:: DATASET
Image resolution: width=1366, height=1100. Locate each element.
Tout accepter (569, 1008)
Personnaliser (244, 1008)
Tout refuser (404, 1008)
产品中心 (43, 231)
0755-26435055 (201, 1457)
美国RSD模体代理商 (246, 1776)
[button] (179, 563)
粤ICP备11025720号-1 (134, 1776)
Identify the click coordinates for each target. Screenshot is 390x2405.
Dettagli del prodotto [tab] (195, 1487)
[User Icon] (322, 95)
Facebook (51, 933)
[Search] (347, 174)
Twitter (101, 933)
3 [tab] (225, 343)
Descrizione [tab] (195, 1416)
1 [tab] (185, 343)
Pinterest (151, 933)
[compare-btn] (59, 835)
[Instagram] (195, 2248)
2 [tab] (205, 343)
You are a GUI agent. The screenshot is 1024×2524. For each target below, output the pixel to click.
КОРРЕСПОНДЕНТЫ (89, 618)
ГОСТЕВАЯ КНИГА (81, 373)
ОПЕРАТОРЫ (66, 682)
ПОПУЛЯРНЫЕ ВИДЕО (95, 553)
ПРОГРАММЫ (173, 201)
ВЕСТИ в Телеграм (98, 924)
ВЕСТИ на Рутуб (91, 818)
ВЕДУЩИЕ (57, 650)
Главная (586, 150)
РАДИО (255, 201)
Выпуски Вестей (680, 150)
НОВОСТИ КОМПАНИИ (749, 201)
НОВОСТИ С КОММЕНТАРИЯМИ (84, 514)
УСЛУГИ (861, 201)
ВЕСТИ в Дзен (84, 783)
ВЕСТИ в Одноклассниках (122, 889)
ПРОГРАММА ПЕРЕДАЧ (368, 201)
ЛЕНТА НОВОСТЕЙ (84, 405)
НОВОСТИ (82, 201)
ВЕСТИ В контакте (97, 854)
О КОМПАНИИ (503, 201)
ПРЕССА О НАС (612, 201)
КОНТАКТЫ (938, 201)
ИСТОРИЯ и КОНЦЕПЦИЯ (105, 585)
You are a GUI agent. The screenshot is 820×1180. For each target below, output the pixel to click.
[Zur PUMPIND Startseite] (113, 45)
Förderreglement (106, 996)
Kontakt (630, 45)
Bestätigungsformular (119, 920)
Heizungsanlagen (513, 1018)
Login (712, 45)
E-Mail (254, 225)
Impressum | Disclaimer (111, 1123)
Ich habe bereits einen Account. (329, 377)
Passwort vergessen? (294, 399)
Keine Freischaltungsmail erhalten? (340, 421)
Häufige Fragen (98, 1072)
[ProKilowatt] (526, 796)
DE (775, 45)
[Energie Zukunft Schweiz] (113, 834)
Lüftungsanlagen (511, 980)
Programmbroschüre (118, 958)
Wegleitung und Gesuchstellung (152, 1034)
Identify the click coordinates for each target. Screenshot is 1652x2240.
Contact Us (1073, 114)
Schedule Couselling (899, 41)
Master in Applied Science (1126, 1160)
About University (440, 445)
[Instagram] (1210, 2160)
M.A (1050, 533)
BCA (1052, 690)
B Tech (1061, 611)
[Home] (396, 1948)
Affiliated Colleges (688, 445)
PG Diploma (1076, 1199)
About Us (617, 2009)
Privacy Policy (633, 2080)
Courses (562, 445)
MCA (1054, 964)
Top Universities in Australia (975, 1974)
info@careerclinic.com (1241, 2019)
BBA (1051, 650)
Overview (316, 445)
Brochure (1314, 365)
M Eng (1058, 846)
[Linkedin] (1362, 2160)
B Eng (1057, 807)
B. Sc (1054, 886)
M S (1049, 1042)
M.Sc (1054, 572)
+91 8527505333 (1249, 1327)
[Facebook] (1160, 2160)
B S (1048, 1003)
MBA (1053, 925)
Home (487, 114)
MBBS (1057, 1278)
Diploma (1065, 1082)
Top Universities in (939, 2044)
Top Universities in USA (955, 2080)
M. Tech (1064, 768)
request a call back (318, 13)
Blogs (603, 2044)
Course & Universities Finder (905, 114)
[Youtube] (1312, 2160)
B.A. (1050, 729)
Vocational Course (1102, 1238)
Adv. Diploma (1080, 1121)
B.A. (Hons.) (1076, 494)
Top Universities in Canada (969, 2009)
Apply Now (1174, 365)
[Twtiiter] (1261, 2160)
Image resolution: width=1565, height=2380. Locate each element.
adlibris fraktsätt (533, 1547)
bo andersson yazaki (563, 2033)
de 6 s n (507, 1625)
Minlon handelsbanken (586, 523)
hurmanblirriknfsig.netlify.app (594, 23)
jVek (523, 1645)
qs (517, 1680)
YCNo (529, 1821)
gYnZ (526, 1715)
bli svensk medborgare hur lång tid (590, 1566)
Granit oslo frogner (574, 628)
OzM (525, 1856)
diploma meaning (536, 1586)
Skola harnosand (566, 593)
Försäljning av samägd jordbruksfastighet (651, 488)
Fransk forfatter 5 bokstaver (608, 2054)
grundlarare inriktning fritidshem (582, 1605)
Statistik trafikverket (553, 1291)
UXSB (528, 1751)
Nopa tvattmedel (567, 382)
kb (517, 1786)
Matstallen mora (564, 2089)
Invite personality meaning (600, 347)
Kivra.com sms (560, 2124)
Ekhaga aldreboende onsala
::::
EXERCISE GOAL: Set down, exactly as they appear above, all lines from the one that has "美国RSD模体代理商 (246, 1776)" down to the one that has "3 [tab] (225, 343)", including those two and no others.

WRITTEN RESPONSE:
美国RSD模体代理商 (246, 1776)
[button] (179, 563)
粤ICP备11025720号-1 (134, 1776)
Identify the click coordinates for each target. Screenshot is 390x2405.
Dettagli del prodotto [tab] (195, 1487)
[User Icon] (322, 95)
Facebook (51, 933)
[Search] (347, 174)
Twitter (101, 933)
3 [tab] (225, 343)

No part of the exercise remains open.